SHAP explanations are frequently provided as bar plots, indicating which aspects are most or least relevant. However, the bar plot quickly becomes unmanageable for models with more than 100 characteristics.
As researchers, we have to make a lot of choices about what we are going to present visually. If we choose to show only the top 10, people might wonder what happened to another feature that isn’t in the plot. Using natural language unburdens us from having to make those choices.
Kalyan Veeramachaneni, Study Senior Author and Principal Research Scientist, Laboratory for Information and Decision Systems, Massachusetts Institute of Technology
Rather than using a large language model to construct an explanation in natural language, the researchers utilize the LLM to convert an existing SHAP explanation into a readable narrative.
According to Zytek, having the LLM handle only the natural language portion of the procedure reduces the chance of inaccuracies being introduced into the explanation.
Their system, known as EXPLINGO, is divided into two working parts.
The first component, NARRATOR, employs an LLM to generate narrative descriptions of SHAP explanations that satisfy user preferences. The LLM will emulate that style when generating text by initially providing NARRATOR with three to five written examples of narrative explanations.

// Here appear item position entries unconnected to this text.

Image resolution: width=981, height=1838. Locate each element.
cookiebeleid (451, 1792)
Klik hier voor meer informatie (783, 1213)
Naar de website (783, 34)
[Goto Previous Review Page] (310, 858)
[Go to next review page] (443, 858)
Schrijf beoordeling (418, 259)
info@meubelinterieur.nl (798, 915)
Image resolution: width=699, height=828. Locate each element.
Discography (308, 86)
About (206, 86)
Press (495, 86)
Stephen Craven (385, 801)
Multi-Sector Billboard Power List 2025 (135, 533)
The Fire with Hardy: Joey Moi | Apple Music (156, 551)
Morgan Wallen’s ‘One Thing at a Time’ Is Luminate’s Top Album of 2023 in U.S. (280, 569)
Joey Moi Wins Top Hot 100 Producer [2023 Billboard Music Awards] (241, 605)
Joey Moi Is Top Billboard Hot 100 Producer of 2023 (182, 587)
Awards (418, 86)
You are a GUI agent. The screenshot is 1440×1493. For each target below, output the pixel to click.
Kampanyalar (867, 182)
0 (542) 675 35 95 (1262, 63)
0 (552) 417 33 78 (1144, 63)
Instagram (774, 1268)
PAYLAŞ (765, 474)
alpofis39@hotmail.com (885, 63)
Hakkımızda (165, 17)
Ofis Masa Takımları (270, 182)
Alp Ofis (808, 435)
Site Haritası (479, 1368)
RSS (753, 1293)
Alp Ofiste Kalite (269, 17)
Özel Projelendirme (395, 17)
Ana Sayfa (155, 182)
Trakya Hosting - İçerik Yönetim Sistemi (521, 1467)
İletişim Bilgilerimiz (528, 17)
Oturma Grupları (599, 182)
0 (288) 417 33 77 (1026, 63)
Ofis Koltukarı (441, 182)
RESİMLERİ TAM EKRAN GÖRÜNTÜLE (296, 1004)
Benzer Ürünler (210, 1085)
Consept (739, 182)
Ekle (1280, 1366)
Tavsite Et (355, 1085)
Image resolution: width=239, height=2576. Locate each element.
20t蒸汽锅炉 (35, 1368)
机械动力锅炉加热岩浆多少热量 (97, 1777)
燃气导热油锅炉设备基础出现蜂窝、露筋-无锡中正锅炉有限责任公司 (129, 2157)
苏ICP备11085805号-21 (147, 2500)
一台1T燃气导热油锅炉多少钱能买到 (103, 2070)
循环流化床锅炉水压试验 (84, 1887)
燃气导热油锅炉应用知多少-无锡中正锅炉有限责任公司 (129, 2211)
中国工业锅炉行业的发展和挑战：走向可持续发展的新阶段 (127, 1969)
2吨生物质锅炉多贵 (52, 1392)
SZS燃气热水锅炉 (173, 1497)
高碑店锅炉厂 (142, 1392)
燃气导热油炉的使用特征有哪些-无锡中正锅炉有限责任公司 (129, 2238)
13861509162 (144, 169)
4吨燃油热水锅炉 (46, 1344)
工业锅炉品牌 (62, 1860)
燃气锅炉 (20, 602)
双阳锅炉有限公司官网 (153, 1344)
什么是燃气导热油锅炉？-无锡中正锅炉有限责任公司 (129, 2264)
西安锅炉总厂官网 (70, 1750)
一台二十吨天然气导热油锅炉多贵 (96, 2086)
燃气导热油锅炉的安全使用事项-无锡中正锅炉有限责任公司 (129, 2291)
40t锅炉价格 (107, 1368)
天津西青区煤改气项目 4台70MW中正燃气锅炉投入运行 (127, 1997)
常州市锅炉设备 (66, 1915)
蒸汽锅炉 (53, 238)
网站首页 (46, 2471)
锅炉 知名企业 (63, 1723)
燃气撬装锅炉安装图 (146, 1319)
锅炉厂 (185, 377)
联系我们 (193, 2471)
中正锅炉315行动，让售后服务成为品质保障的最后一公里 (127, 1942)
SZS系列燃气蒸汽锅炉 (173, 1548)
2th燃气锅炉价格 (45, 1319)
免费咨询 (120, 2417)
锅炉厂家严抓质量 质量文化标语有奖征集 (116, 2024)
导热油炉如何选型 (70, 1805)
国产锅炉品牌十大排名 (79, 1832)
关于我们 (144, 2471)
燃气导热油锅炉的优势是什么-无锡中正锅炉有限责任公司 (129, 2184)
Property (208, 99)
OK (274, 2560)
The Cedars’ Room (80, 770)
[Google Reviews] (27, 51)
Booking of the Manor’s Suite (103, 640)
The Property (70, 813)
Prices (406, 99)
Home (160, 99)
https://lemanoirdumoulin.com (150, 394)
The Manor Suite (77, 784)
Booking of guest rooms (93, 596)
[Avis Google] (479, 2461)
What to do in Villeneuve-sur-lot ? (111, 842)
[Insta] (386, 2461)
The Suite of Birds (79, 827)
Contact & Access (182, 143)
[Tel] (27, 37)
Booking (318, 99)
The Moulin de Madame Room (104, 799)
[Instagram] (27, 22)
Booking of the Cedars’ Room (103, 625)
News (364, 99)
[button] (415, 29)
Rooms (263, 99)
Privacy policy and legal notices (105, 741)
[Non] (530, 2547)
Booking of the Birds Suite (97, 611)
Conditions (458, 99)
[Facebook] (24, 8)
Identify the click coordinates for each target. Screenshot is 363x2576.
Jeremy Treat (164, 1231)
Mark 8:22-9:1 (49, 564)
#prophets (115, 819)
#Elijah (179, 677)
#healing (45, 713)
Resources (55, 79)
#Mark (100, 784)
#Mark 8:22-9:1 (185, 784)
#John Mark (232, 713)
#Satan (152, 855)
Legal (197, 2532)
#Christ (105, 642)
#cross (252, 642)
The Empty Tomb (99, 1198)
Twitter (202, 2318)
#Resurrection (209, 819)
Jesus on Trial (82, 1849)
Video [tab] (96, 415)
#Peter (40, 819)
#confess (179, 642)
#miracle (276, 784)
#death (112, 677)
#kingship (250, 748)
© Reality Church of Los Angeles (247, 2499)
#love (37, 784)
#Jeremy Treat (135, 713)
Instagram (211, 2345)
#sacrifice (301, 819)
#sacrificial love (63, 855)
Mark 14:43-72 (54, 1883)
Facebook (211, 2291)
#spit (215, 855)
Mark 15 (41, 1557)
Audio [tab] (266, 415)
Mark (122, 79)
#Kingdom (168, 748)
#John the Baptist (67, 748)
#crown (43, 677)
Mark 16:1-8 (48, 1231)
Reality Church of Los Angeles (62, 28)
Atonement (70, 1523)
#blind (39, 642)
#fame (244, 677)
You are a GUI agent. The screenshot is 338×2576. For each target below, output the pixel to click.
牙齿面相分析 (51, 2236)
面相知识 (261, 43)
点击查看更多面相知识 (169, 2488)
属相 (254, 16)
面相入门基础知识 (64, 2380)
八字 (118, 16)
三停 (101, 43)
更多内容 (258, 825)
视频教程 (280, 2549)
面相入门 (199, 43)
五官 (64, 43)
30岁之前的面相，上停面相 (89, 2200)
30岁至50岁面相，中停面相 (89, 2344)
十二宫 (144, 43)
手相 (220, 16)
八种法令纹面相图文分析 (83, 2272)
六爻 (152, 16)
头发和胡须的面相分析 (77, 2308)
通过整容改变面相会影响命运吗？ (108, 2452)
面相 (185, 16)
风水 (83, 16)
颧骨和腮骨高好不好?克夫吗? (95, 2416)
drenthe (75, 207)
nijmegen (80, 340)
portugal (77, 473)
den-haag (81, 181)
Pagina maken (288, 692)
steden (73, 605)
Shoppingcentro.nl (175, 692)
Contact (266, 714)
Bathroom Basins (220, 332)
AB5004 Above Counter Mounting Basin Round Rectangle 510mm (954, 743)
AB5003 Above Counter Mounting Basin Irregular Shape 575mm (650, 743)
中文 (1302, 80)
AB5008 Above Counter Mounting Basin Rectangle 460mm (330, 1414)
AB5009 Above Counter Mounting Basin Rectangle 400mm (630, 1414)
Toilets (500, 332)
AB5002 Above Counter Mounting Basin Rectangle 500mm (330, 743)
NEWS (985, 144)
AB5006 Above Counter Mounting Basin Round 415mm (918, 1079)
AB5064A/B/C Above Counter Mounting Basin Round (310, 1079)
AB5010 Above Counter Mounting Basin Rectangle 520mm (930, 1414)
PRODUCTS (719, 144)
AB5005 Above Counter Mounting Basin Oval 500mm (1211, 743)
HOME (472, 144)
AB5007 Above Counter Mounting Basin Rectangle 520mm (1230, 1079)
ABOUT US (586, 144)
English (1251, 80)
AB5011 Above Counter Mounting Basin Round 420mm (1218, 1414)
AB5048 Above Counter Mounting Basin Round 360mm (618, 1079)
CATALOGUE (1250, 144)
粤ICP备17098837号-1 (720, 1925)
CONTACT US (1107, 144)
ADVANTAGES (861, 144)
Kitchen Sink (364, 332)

“Rather than having the user try to define what type of explanation they are looking for, it is easier to just have them write what they want to see,” added Zytek.
This enables NARRATOR to be easily tailored to new use cases by displaying a fresh collection of manually written examples.
After NARRATOR writes a plain-language explanation, the second component, GRADER, uses an LLM to score the narrative on four criteria: conciseness, accuracy, completeness, and fluency. GRADER automatically prompts the LLM with NARRATOR's text and the SHAP explanation it describes.
“We find that, even when an LLM makes a mistake doing a task, it often won’t make a mistake when checking or validating that task,” Zytek stated.
Users can additionally personalize GRADER by assigning various weights to each parameter.
“You could imagine, in a high-stakes case, weighting accuracy and completeness much higher than fluency, for example,” she added.
Analyzing Narratives
One of the most difficult tasks for Zytek and her team was to modify the LLM so that it produced narratives that sounded natural. The more guidelines they put to govern style, the more likely the LLM would make errors in the explanation.
“A lot of prompt tuning went into finding and fixing each mistake one at a time,” she added.
To test their approach, the researchers used nine machine-learning datasets with explanations and had different users write narratives for each one. This lets them assess the NARRATOR's ability to emulate various styles. They utilized GRADER to grade each narrative explanation on all four parameters.
Finally, the researchers discovered that their system could provide high-quality narrative explanations while mimicking various writing styles.
According to their findings, the narrative style is enhanced by including a few manually written explanations of the examples. However, those examples must be prepared carefully because GRADER may classify accurate explanations as erroneous if they contain comparative words like “larger.”
Building on these findings, the researchers intend to investigate strategies that could assist their system in better handling comparative words. They also seek to expand EXPLINGO by including rationalization in the explanations.
In the long run, they intend to use their work as a springboard for an interactive system that allows users to ask model follow-up questions regarding an explanation.
“That would help with decision-making in a lot of ways. If people disagree with a model’s prediction, we want them to be able to quickly figure out if their intuition is correct, or if the model’s intuition is correct, and where that difference is coming from,” Zytek concluded.